A reportagem é de Jesús Bastante, publicada por Religión Digital, 13-06-2019. A tradução é de Wagner Fernandes de Azevedo.
O Núncio “é um homem de Igreja”, assegurou o Papa, e, portanto, “não pode cair na fofoca e em calúnias” e que “não pode deixar se enganar pelos valores mundanos”. Também deve “evitar o luxo” e não esquecer que é “representante do Papa”.
Ser um homem da Igreja significa defender valentemente a Igreja frente às forças do mal que sempre tentam desacreditá-la, difamá-la ou caluniá-la.
“O núncio é homem de Igreja”, se lê na segunda indicação, e “deixa de ser quando trata mal os seus colaboradores” ou “busca o luxo na sua roupa ou objetos de marca em meio de gente que não tem nem o necessário”.
“Ser homem da Igreja quer dizer defender valentemente a Igreja frente às forças do mal que tentam sempre desacreditá-la, difamá-la ou caluniá-la”, advertiu Francisco, que pediu aos delegados em 193 países do mundo que sejam “homens de reconciliação e de mediação” e que sejam sempre “imparciais e objetivos”.
Francisco aconselha que o núncio seja “homem de obediência”, “oração”, “humildade” e “caridade”, e ao respeito instou a que se realizem obras para os pobres e aos mais necessitados dos países aos que foram enviados.
Se um núncio se fechasse na nunciatura e evitasse se encontrar com o povo, trairia sua missão e, no lugar de ser um fator de comunhão e reconciliação, converter-se-ia em obstáculo e impedimento.
Porém, ademais, lhes exorta a serem prudentes com todos os presentes recebem, porque “podem comprar” sua objetividade e sua liberdade, e rechaçar “todos os presentes caros que são feitos para eles", dedicando os à caridade.
Todas as pessoas podem ter reservas, simpatias e antipatias, porém um bom núncio não pode ser hipócrita porque o Representante é o trâmite, ou melhor dito, uma ponte de conexão entre o Vigário de Cristo e as pessoas a quem foram enviados.
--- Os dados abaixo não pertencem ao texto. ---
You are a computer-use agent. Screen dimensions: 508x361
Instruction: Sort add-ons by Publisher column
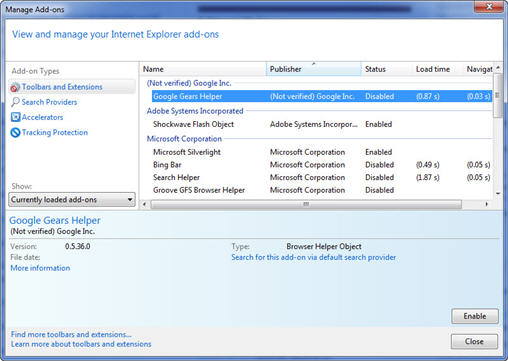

Ser um “homem de Deus” significa seguir a Deus em tudo e por tudo; obedecer seus mandamentos com alegria; viver pelas coisas de Deus e não pelas do mundo; dedicar livremente todos os recursos, aceitando com um espírito generoso os sofrimentos que surgem como resultado da fé n’Ele. O homem de Deus não engana, nem difama o seu próximo, não se deixa ir a mentiras e calúnias; conserva a mente e o coração puros, preservando os olhos e os ouvidos da imundícia do mundo.
Ao ser um Representante Pontifício, o núncio, não se representa a si mesmo, mas sim à Igreja e, em particular, ao sucessor de Pedro... É feio ver um núncio que busca o luxo, os trajes e os objetos “de marca” no meio das pessoas, sem o necessário. É um contra-testemunho. A maior honra para um homem da Igreja é ser “servo de todos”.
Ser homem da Igreja requer a humildade de representar o rosto, os ensinamentos e as posições da Igreja, isso é, deixar de lado as convicções pessoais.
Ser homem da Igreja significa defender valentemente a Igreja frente as forças do mal que sempre tentam desacreditá-la, difamá-la ou caluniá-la.
O núncio é o anunciador da Boa Nova e, como apóstolo do Evangelho, tem a tarefa de iluminar o mundo com a luz do Ressuscitado, de levar Cristo até os confins da terra. Ele é um homem a caminho, que semeia a boa semente da fé nos corações daqueles que encontra. E aqueles que o conhecem devem sentir-se, de algum modo, desafiados.
A indiferença (é) uma doença quase epidêmica que está se espalhando de várias maneiras, não só na generalidade dos fiéis, mas também entre os membros dos institutos religiosos. Deus é digno de glória infinita... A glória de Deus brilha acima de tudo na salvação das almas que Cristo redimiu com o seu sangue. Segue-se que o principal compromisso de nossa missão apostólica será buscar a salvação e a santificação do maior número de almas.
Uma parte importante do trabalho de todo núncio é ser um homem de mediação, de comunhão de diálogo e de reconciliação. O núncio sempre deve tratar de ser imparcial e objetivo, para que todas as partes encontrem nele o árbitro correto que busca sinceramente defender e proteger somente a justiça e a paz, sem se deixar nunca se envolver negativamente.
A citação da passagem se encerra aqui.